With no line omitted, restate the records below exactly as they appear.

START Data records

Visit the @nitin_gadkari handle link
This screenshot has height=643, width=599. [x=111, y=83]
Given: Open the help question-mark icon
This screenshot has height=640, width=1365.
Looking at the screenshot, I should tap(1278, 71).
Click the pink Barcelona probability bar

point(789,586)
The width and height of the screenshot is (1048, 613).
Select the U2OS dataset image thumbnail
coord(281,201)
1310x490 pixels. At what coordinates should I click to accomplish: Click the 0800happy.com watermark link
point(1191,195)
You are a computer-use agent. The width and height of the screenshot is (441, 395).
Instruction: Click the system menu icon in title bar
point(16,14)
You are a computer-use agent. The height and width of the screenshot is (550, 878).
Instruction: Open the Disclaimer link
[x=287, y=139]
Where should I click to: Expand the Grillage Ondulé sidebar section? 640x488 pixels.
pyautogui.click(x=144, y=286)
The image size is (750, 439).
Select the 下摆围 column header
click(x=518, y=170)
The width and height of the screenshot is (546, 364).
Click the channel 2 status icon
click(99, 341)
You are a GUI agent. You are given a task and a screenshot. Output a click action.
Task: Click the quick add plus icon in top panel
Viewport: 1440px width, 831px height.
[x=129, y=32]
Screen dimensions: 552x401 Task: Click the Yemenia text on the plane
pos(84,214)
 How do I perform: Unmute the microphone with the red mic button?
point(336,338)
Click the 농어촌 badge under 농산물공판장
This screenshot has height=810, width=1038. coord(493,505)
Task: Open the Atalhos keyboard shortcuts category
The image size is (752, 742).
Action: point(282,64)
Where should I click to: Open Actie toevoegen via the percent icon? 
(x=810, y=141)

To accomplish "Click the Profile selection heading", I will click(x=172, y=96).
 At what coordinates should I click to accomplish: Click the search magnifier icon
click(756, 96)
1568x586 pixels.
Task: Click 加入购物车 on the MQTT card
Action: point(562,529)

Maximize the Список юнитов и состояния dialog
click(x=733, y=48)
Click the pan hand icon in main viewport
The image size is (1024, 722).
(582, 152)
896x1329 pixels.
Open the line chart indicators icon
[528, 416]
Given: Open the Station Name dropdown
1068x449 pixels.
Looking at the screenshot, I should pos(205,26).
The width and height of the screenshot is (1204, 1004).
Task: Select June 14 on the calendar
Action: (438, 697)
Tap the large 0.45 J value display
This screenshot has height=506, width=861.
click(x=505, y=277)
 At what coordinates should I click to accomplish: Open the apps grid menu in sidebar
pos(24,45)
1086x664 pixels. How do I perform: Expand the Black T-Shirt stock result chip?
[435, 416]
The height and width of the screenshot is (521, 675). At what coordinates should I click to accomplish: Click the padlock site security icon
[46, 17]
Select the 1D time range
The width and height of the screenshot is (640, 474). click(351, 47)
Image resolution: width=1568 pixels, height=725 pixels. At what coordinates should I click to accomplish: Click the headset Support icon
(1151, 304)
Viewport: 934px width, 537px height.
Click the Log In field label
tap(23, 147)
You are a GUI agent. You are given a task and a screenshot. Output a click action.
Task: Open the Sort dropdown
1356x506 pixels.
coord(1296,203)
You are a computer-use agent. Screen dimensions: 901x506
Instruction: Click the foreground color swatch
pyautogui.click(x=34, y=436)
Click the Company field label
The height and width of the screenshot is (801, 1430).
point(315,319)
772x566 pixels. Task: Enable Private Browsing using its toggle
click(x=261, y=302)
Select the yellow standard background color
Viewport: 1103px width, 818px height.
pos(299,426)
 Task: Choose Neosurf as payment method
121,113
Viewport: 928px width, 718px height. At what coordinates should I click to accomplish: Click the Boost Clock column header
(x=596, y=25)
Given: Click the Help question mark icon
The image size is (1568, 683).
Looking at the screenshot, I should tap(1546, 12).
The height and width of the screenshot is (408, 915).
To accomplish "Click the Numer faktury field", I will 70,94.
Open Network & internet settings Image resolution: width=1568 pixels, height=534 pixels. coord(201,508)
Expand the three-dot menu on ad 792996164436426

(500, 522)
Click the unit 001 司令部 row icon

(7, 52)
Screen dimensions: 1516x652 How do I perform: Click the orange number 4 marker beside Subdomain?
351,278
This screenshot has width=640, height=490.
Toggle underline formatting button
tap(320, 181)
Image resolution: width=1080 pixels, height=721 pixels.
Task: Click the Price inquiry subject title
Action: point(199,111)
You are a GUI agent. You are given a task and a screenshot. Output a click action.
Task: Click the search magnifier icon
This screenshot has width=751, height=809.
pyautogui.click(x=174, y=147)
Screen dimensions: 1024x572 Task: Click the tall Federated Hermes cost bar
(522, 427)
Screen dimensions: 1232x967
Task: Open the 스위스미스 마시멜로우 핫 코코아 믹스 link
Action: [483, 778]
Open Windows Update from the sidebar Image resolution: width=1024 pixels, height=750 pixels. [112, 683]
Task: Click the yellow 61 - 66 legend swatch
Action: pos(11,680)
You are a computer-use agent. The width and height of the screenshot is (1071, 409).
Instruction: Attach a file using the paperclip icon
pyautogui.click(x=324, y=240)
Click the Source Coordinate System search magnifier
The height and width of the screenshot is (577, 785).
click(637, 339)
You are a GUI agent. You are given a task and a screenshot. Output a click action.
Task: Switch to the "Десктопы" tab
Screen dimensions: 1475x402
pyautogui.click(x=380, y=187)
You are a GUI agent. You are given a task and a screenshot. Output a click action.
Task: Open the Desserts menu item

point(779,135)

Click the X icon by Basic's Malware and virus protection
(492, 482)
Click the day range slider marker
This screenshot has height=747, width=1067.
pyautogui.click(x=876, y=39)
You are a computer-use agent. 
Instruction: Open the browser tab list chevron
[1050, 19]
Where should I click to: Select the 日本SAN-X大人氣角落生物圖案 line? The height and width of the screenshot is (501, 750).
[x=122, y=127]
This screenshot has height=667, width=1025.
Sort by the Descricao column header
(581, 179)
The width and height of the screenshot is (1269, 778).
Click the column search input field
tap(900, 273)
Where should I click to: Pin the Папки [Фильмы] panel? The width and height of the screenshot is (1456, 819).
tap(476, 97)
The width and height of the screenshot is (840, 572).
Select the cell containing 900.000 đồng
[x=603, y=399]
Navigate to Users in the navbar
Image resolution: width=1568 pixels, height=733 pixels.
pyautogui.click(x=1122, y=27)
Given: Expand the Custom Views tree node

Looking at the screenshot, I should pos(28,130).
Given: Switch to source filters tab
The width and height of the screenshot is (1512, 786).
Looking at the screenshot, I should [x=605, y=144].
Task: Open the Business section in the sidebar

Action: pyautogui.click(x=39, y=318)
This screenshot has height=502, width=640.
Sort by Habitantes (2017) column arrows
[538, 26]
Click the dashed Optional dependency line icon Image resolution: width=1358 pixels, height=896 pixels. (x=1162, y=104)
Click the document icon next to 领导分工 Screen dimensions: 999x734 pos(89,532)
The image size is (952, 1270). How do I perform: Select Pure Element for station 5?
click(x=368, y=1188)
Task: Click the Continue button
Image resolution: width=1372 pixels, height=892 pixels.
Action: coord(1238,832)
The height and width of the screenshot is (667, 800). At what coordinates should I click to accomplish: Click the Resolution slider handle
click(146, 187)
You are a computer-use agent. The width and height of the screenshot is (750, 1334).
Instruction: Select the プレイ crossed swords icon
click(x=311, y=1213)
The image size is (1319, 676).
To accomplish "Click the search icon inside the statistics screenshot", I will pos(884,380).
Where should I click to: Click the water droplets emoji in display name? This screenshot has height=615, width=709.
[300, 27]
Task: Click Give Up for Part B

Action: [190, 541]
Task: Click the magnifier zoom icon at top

END Data records

§ Solution to the exercise
Visit the @nitin_gadkari handle link
This screenshot has height=643, width=599. [x=111, y=83]
Given: Open the help question-mark icon
This screenshot has height=640, width=1365.
Looking at the screenshot, I should tap(1278, 71).
Click the pink Barcelona probability bar

point(789,586)
The width and height of the screenshot is (1048, 613).
Select the U2OS dataset image thumbnail
coord(281,201)
1310x490 pixels. At what coordinates should I click to accomplish: Click the 0800happy.com watermark link
point(1191,195)
You are a computer-use agent. The width and height of the screenshot is (441, 395).
Instruction: Click the system menu icon in title bar
point(16,14)
You are a computer-use agent. The height and width of the screenshot is (550, 878).
Instruction: Open the Disclaimer link
[x=287, y=139]
Where should I click to: Expand the Grillage Ondulé sidebar section? 640x488 pixels.
pyautogui.click(x=144, y=286)
The image size is (750, 439).
Select the 下摆围 column header
click(x=518, y=170)
The width and height of the screenshot is (546, 364).
Click the channel 2 status icon
click(99, 341)
You are a GUI agent. You are given a task and a screenshot. Output a click action.
Task: Click the quick add plus icon in top panel
Viewport: 1440px width, 831px height.
[x=129, y=32]
Screen dimensions: 552x401 Task: Click the Yemenia text on the plane
pos(84,214)
 How do I perform: Unmute the microphone with the red mic button?
point(336,338)
Click the 농어촌 badge under 농산물공판장
This screenshot has height=810, width=1038. coord(493,505)
Task: Open the Atalhos keyboard shortcuts category
The image size is (752, 742).
Action: point(282,64)
Where should I click to: Open Actie toevoegen via the percent icon? 
(x=810, y=141)

To accomplish "Click the Profile selection heading", I will click(x=172, y=96).
 At what coordinates should I click to accomplish: Click the search magnifier icon
click(756, 96)
1568x586 pixels.
Task: Click 加入购物车 on the MQTT card
Action: point(562,529)

Maximize the Список юнитов и состояния dialog
click(x=733, y=48)
Click the pan hand icon in main viewport
The image size is (1024, 722).
(582, 152)
896x1329 pixels.
Open the line chart indicators icon
[528, 416]
Given: Open the Station Name dropdown
1068x449 pixels.
Looking at the screenshot, I should pos(205,26).
The width and height of the screenshot is (1204, 1004).
Task: Select June 14 on the calendar
Action: (438, 697)
Tap the large 0.45 J value display
This screenshot has height=506, width=861.
click(x=505, y=277)
 At what coordinates should I click to accomplish: Open the apps grid menu in sidebar
pos(24,45)
1086x664 pixels. How do I perform: Expand the Black T-Shirt stock result chip?
[435, 416]
The height and width of the screenshot is (521, 675). At what coordinates should I click to accomplish: Click the padlock site security icon
[46, 17]
Select the 1D time range
The width and height of the screenshot is (640, 474). click(351, 47)
Image resolution: width=1568 pixels, height=725 pixels. At what coordinates should I click to accomplish: Click the headset Support icon
(1151, 304)
Viewport: 934px width, 537px height.
Click the Log In field label
tap(23, 147)
You are a GUI agent. You are given a task and a screenshot. Output a click action.
Task: Open the Sort dropdown
1356x506 pixels.
coord(1296,203)
You are a computer-use agent. Screen dimensions: 901x506
Instruction: Click the foreground color swatch
pyautogui.click(x=34, y=436)
Click the Company field label
The height and width of the screenshot is (801, 1430).
point(315,319)
772x566 pixels. Task: Enable Private Browsing using its toggle
click(x=261, y=302)
Select the yellow standard background color
Viewport: 1103px width, 818px height.
pos(299,426)
 Task: Choose Neosurf as payment method
121,113
Viewport: 928px width, 718px height. At what coordinates should I click to accomplish: Click the Boost Clock column header
(x=596, y=25)
Given: Click the Help question mark icon
The image size is (1568, 683).
Looking at the screenshot, I should tap(1546, 12).
The height and width of the screenshot is (408, 915).
To accomplish "Click the Numer faktury field", I will 70,94.
Open Network & internet settings Image resolution: width=1568 pixels, height=534 pixels. coord(201,508)
Expand the three-dot menu on ad 792996164436426

(500, 522)
Click the unit 001 司令部 row icon

(7, 52)
Screen dimensions: 1516x652 How do I perform: Click the orange number 4 marker beside Subdomain?
351,278
This screenshot has width=640, height=490.
Toggle underline formatting button
tap(320, 181)
Image resolution: width=1080 pixels, height=721 pixels.
Task: Click the Price inquiry subject title
Action: point(199,111)
You are a GUI agent. You are given a task and a screenshot. Output a click action.
Task: Click the search magnifier icon
This screenshot has width=751, height=809.
pyautogui.click(x=174, y=147)
Screen dimensions: 1024x572 Task: Click the tall Federated Hermes cost bar
(522, 427)
Screen dimensions: 1232x967
Task: Open the 스위스미스 마시멜로우 핫 코코아 믹스 link
Action: [483, 778]
Open Windows Update from the sidebar Image resolution: width=1024 pixels, height=750 pixels. [112, 683]
Task: Click the yellow 61 - 66 legend swatch
Action: pos(11,680)
You are a computer-use agent. The width and height of the screenshot is (1071, 409).
Instruction: Attach a file using the paperclip icon
pyautogui.click(x=324, y=240)
Click the Source Coordinate System search magnifier
The height and width of the screenshot is (577, 785).
click(637, 339)
You are a GUI agent. You are given a task and a screenshot. Output a click action.
Task: Switch to the "Десктопы" tab
Screen dimensions: 1475x402
pyautogui.click(x=380, y=187)
You are a GUI agent. You are given a task and a screenshot. Output a click action.
Task: Open the Desserts menu item

point(779,135)

Click the X icon by Basic's Malware and virus protection
(492, 482)
Click the day range slider marker
This screenshot has height=747, width=1067.
pyautogui.click(x=876, y=39)
You are a computer-use agent. 
Instruction: Open the browser tab list chevron
[1050, 19]
Where should I click to: Select the 日本SAN-X大人氣角落生物圖案 line? The height and width of the screenshot is (501, 750).
[x=122, y=127]
This screenshot has height=667, width=1025.
Sort by the Descricao column header
(581, 179)
The width and height of the screenshot is (1269, 778).
Click the column search input field
tap(900, 273)
Where should I click to: Pin the Папки [Фильмы] panel? The width and height of the screenshot is (1456, 819).
tap(476, 97)
The width and height of the screenshot is (840, 572).
Select the cell containing 900.000 đồng
[x=603, y=399]
Navigate to Users in the navbar
Image resolution: width=1568 pixels, height=733 pixels.
pyautogui.click(x=1122, y=27)
Given: Expand the Custom Views tree node

Looking at the screenshot, I should pos(28,130).
Given: Switch to source filters tab
The width and height of the screenshot is (1512, 786).
Looking at the screenshot, I should [x=605, y=144].
Task: Open the Business section in the sidebar

Action: pyautogui.click(x=39, y=318)
This screenshot has height=502, width=640.
Sort by Habitantes (2017) column arrows
[538, 26]
Click the dashed Optional dependency line icon Image resolution: width=1358 pixels, height=896 pixels. (x=1162, y=104)
Click the document icon next to 领导分工 Screen dimensions: 999x734 pos(89,532)
The image size is (952, 1270). How do I perform: Select Pure Element for station 5?
click(x=368, y=1188)
Task: Click the Continue button
Image resolution: width=1372 pixels, height=892 pixels.
Action: coord(1238,832)
The height and width of the screenshot is (667, 800). At what coordinates should I click to accomplish: Click the Resolution slider handle
click(146, 187)
You are a computer-use agent. The width and height of the screenshot is (750, 1334).
Instruction: Select the プレイ crossed swords icon
click(x=311, y=1213)
The image size is (1319, 676).
To accomplish "Click the search icon inside the statistics screenshot", I will pos(884,380).
Where should I click to: Click the water droplets emoji in display name? This screenshot has height=615, width=709.
[300, 27]
Task: Click Give Up for Part B

Action: [190, 541]
Task: Click the magnifier zoom icon at top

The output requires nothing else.